Os pais são possíveis "agentes de mudança" para obesidade infantil e sua conscientização da saúde e dos problemas de peso das crianças pode formar uma primeira etapa para melhorar o estilo de vida. Contudo, um estudo recente constatou que as crianças percebidas de forma precisa com sobrepeso aos quatro anos não estavam protegidas contra ganho de peso aos 13 anos. 18 Isso sugere que a percepção precisa de peso sozinha não é suficiente para evitar sobrepeso e obesidade. A Estrutura Transestrutural, que é recomendada como uma forma de educar os pais por meio de médicos, 15 sugere que o processo de mudança do comportamento de saúde ocorre em cinco estágios, começa com conscientização dos pais e informações antes de passar pelos estágios para incentivar resultados duradouros. Contudo, as informações sobre saúde e nutrição precisam ser simplificadas para atingir os pais de forma ideal. As possíveis forma de fazê-lo são por meio da família, com base em intervenções que iniciam na primeira infância 31 ou, como isso normalmente não está disponível, durante as consultas pediátricas nos dois primeiros anos de vida. 29 Como os ambulatórios são visitados com menor frequência por crianças mais velhas, a continuidade das consultas médicas que incorporam exposição a educação nutricional e de saúde pode ser uma intervenção útil.

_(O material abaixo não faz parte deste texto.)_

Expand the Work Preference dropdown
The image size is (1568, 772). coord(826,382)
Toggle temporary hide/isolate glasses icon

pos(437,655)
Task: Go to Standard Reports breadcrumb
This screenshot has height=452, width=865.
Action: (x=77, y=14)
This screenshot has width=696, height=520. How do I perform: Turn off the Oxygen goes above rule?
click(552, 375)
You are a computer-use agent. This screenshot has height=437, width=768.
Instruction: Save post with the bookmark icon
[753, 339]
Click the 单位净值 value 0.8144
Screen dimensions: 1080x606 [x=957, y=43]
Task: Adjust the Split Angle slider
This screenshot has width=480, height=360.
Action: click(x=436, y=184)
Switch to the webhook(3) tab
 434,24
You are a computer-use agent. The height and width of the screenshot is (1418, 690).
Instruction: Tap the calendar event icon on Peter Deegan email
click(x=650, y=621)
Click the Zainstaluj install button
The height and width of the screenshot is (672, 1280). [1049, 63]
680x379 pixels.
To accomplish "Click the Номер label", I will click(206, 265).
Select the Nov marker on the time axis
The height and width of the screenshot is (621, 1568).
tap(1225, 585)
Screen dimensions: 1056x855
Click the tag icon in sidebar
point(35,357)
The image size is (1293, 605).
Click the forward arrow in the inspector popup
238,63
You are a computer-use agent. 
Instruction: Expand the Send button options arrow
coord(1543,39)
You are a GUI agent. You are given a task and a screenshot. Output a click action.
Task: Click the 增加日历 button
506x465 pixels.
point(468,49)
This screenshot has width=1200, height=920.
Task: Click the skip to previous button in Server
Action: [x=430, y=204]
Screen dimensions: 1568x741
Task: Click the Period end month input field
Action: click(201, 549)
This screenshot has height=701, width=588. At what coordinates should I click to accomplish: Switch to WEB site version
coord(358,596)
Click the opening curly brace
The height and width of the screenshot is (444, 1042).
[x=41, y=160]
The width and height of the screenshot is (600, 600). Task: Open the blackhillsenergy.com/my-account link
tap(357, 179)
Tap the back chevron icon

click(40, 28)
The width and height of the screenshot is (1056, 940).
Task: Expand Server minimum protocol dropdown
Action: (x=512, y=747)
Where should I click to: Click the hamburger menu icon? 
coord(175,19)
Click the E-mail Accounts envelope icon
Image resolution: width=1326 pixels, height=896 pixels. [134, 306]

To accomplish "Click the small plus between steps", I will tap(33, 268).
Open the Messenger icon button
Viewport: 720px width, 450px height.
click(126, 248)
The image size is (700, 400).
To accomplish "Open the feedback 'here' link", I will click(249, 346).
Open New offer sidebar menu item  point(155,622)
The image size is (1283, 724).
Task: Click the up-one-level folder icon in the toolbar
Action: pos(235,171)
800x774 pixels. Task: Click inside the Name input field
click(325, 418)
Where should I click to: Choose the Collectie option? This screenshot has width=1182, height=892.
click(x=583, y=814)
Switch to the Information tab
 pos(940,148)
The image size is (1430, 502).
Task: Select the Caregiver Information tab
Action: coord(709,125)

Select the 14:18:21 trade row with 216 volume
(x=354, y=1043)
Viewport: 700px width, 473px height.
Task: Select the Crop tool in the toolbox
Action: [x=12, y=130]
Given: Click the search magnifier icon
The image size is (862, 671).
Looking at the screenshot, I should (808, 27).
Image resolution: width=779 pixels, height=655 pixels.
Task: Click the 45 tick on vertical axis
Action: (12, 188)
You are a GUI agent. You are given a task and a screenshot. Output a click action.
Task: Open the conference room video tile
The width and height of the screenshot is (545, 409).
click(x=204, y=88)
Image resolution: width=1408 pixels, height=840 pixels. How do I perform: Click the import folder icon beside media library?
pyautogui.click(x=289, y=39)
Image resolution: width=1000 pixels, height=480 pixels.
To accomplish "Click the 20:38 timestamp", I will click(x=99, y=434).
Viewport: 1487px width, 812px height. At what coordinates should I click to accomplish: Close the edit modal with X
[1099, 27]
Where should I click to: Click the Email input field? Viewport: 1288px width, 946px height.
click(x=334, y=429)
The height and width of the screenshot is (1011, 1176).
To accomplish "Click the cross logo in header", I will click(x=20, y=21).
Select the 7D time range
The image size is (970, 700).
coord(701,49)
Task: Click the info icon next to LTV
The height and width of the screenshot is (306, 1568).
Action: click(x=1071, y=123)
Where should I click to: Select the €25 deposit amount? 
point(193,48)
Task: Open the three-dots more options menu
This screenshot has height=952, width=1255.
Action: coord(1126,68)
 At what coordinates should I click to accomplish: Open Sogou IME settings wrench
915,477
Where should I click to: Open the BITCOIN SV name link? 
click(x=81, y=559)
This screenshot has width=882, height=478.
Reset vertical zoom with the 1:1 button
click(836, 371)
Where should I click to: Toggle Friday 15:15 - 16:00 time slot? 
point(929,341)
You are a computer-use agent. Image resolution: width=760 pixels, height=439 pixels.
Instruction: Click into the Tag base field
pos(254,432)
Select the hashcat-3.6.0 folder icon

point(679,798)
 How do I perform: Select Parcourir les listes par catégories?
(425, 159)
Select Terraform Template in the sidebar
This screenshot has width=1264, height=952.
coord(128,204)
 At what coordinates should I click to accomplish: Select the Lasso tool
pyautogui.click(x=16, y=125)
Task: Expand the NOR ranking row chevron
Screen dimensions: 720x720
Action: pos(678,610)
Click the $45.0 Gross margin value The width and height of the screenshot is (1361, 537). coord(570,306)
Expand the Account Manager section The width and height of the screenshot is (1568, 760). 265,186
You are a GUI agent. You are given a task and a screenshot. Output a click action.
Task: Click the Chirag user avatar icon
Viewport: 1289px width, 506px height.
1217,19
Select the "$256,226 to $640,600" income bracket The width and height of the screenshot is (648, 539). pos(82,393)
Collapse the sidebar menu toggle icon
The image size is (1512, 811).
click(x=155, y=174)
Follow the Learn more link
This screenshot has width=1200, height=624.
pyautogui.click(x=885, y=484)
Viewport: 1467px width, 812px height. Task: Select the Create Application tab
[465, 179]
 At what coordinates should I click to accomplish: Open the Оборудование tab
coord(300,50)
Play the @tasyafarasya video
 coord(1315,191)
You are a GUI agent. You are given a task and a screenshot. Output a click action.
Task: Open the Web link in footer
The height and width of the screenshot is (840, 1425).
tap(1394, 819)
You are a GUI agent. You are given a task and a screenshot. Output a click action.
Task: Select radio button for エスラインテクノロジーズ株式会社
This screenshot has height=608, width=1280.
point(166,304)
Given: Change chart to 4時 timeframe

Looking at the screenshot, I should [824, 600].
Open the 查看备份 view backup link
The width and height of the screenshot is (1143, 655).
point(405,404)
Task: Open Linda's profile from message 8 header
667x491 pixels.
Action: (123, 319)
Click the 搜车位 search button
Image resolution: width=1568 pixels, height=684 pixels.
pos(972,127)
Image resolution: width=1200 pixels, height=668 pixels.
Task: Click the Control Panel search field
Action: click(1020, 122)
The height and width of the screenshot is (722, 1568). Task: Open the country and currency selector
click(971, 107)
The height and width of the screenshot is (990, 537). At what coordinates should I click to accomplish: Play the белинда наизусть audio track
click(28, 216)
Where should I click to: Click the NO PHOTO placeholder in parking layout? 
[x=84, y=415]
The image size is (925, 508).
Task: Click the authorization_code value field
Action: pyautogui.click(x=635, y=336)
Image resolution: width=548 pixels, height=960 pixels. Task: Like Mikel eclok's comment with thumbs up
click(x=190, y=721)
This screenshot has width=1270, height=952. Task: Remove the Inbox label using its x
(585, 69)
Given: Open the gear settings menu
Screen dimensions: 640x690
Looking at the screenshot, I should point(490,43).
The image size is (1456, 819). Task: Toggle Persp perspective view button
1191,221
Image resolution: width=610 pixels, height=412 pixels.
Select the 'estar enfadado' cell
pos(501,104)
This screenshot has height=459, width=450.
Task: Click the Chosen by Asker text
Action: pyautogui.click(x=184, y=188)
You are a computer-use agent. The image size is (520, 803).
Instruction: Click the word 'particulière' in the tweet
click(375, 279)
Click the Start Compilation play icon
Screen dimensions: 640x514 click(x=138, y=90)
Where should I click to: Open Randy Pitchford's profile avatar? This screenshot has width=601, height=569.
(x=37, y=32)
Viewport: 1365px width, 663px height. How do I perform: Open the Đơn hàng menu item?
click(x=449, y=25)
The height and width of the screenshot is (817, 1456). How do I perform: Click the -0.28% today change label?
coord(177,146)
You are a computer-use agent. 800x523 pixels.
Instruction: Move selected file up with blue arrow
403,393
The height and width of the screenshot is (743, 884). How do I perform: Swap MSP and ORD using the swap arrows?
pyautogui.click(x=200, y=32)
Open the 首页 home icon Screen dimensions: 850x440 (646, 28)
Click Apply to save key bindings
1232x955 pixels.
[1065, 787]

Nosso estudo revelou que quase metade dos pais em nossa amostra brasileira de pais subestimou o status do peso de suas crianças em idade pré-escolar e escolar e que o risco de subestimação foi maior para crianças mais velhas e crianças do sexo masculino. Portanto, os médicos clínicos devem focar em intervenções para auxiliar os pais a avaliar corretamente o status do peso de sua criança do sexo masculino com IMCs mais elevados. A conscientização dos pais sobre as questões de peso nas crianças deve constituir uma primeira etapa vital com relação à promoção de ambientes e estilos de vida saudáveis e à prevenção e ao tratamento da obesidade na infância.